The modified MSLQ can serve as a measure of medical students’ reflection on their learning, since it can provide teachers with indications of whether the students have appropriate motivation to initiate reflection and whether they have enough confidence, since the level of confidence influences their reflection on their learning [10, 32, 33]. It can also be used to examine whether they use the metacognitive skills to regulate and reflect on their learning and whether they seek and incorporate external feedback to inform their reflection [10, 32, 34, 35].

The self-orientation component deals with students’ perceptions on their self-efficacy and internal motivation. Both self-efficacy and internal motivation affect how students reflect on their learning [36,37,38,39]. Students with low self-efficacy perceive themselves to be incompetent in a particular task and this perception of incompetence is likely to hinder their ability to perform a task and to reflect on it. In contrast, students with low internal motivation may regard reflection as unnecessary, since their focus is only on grades and examination.

Critical thinking is required for a student to be able to reflect on their learning. Within a learning process or after experiencing a learning event, a student needs to analyse that particular learning process as an effort to understand more about the learning, which will lead into reflection on learning [6, 9]. The third component is self-regulation that is highly interrelated with critical thinking aspect. Self-regulation involves the awareness of a learning process and how to regulate the learning through planning and monitoring in order to achieve the intended goals [40,41,42,43]. Students with higher critical thinking ability are likely to provide a more critical analysis of the learning process and this will lead to a better ability of self-regulating.

The last component is feedback-seeking behaviour. Reflection cannot be an individual’s isolated activity, since the results of self-assessing process tend to be inaccurate [8, 32, 35, 44,45,46]. Reflection process involves the process of processing and incorporating external data, one of which was in the form of feedback, to inform the reflection [6, 9, 34, 47, 48]. A student with better feedback-seeking behaviour is likely to have a more accurate reflection on learning, because the student continuously looks for feedback to refine and improve the reflection.

Generalizability of the results in the present study may be limited since the sample was restricted to a group of students of one university in Australia. However, the comprehensiveness of the analyses and multiple phases of current study provide a basis for further validation and use of this instrument. While there may be a legitimate argument against using an empirical approach to a reflective process, we have focused on how the instrument’s items express the scope and dimensions of the reflective concept.

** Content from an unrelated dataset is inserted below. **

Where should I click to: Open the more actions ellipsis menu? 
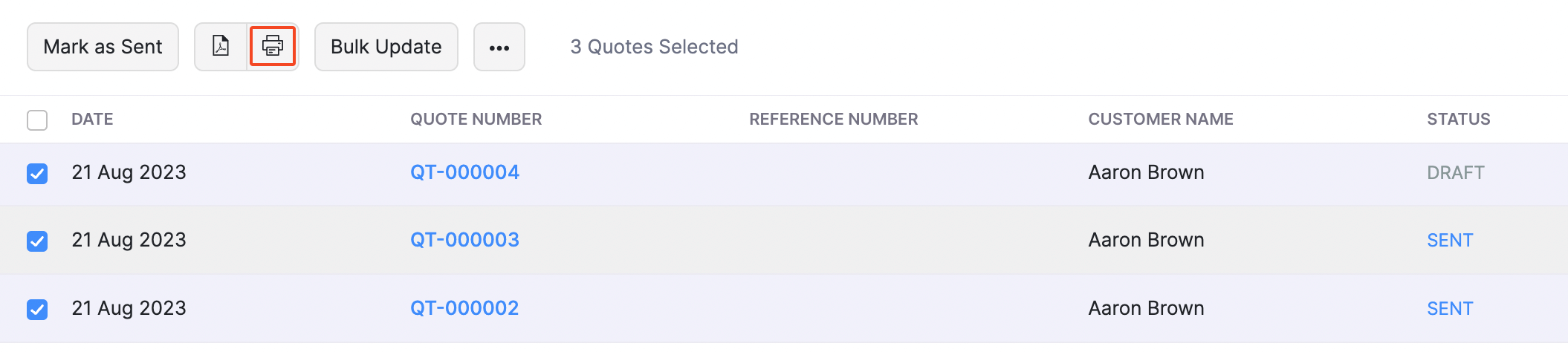(x=499, y=47)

Further validation studies are now warranted, specifically to examine the relation of the instrument and its subscales to student performance and to other measures of the management of their learning in their medical courses.

Conclusions

Medical students and their educators need to be able to monitor their learning in their complex academic and clinical environments. The Modified MSLQ provides a means of investigating and tracking individual medical students’ reflections on their learning.